Irrelevant…

The lab at the hospital never did come through for me.  As a matter of fact when I left for girls night out last night at 5:30 my results still weren’t in the computer.  In reality it is irrelevant what they are.  I either ovulated or I didn’t.  Thats what those results tell me.  There is no magic bullet that says CONCEPTION occured.  Well, I am sure there is.  I am sure that after a certain number that an RE or GYN would say conception likely did occur, but as we know there can be conception with no implantation which equals no pregnancy.   Of course this will not stop me from turning on my computer immediately on Monday morning and logging into Cerner straight away.

I truly think I woke up with PMS though this morning.  I was miserable.  I am crampy.  I am cranky.  My

( . ) ( . ) should look like that.  Large, and firm, and sore.  However I was told by a very close source that not only do I look shorter, but they look more like this (.) (.) lately.  The exact quote was “everything looks smaller”  Not quite what I was going for, but it will do.  Then there is the cervix.  She is as hard as an unripened bing cherry.  She is so low in the canal that any wary unsuspecting semen may think she is a directional bouy–pun intended.
The good news is that I didn’t loose it.  Instead I went to Wal-Mart with my hubby and then out to lunch.  At lunch he told me I looked sad and asked why.  I told him I had PMS, and that I was frustrated that in the 2 cycles that we could have gotten pregnant after my miscarriage that I hadn’t.  After he rolled his eyes and sighed he took my hands.  “We are on a break.  A break that you wanted.  If you want to really try say the word.  If you aren’t trying then stop worrying”  Well gee honey when you put it like that order me a beer and light up a smoke.  Why didn’t I think of that?  I guess its just easier for them.  He knows he is OK.  He knows that my inability to become pregnant and stay pregnant isn’t his issue.  I wonder how it would be if the rolls were reversed?  I will have to ask some day.

In the mean time I stick with whether I was trying or not it remains irrelevant….as does my lack of confirmed P4 level…sigh.

One response to “Irrelevant…

  1. Stupid labs . . . I work in a hospital and I know for a FACT they can get results faster than that. It frustrates me all the more when I am waiting for results of my own.

# Recorded information
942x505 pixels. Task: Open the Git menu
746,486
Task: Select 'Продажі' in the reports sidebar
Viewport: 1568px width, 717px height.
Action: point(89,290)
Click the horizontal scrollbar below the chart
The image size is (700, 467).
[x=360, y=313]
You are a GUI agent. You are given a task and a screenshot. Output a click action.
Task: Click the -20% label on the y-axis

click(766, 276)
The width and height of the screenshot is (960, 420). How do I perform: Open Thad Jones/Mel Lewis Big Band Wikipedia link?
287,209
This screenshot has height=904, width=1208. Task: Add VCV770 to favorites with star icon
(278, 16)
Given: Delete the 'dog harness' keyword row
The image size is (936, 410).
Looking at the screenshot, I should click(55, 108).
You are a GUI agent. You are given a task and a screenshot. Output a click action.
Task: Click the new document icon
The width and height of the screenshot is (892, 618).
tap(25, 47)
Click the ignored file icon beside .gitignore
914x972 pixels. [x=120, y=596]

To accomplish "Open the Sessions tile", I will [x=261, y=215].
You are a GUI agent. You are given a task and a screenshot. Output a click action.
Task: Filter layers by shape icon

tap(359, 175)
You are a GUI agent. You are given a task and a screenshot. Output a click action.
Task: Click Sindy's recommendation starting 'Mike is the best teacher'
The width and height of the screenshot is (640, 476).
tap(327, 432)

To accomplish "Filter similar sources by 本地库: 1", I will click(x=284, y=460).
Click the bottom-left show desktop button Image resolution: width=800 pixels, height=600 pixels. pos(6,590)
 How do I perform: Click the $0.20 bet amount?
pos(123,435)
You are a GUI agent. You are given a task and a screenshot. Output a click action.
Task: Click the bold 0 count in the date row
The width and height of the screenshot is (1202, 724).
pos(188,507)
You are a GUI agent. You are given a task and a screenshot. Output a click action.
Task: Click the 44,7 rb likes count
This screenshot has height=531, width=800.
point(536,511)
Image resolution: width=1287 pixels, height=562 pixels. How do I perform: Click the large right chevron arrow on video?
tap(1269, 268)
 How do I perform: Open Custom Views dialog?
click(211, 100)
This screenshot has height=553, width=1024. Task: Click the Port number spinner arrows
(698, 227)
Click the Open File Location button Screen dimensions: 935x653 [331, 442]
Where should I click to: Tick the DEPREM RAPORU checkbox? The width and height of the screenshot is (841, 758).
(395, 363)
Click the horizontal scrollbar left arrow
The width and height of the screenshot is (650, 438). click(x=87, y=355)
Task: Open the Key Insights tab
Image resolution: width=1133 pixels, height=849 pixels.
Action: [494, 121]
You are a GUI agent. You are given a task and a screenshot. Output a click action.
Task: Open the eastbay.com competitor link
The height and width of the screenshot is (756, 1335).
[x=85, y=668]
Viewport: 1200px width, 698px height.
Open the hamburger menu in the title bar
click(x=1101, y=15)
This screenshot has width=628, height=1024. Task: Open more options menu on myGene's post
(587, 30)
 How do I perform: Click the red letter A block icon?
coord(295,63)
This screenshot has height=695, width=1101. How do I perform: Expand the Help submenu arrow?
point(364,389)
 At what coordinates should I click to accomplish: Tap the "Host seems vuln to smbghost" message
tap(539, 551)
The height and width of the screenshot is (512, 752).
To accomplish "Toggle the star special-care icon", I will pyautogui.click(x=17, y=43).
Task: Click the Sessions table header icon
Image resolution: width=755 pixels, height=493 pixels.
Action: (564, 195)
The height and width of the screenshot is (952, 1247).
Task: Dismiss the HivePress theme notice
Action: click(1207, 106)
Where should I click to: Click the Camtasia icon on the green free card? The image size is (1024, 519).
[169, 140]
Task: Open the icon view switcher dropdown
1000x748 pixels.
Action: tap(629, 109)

# Problem 1
In the blog post, where did the writer go with the husband instead of losing it?
# Problem 2
Repeat the blog post word for word, everything from "I truly think" down to "directional bouy–pun intended.".

# Task output 1
To Wal-Mart, and then out to lunch.

# Task output 2
I truly think I woke up with PMS though this morning.  I was miserable.  I am crampy.  I am cranky.  My

( . ) ( . ) should look like that.  Large, and firm, and sore.  However I was told by a very close source that not only do I look shorter, but they look more like this (.) (.) lately.  The exact quote was “everything looks smaller”  Not quite what I was going for, but it will do.  Then there is the cervix.  She is as hard as an unripened bing cherry.  She is so low in the canal that any wary unsuspecting semen may think she is a directional bouy–pun intended.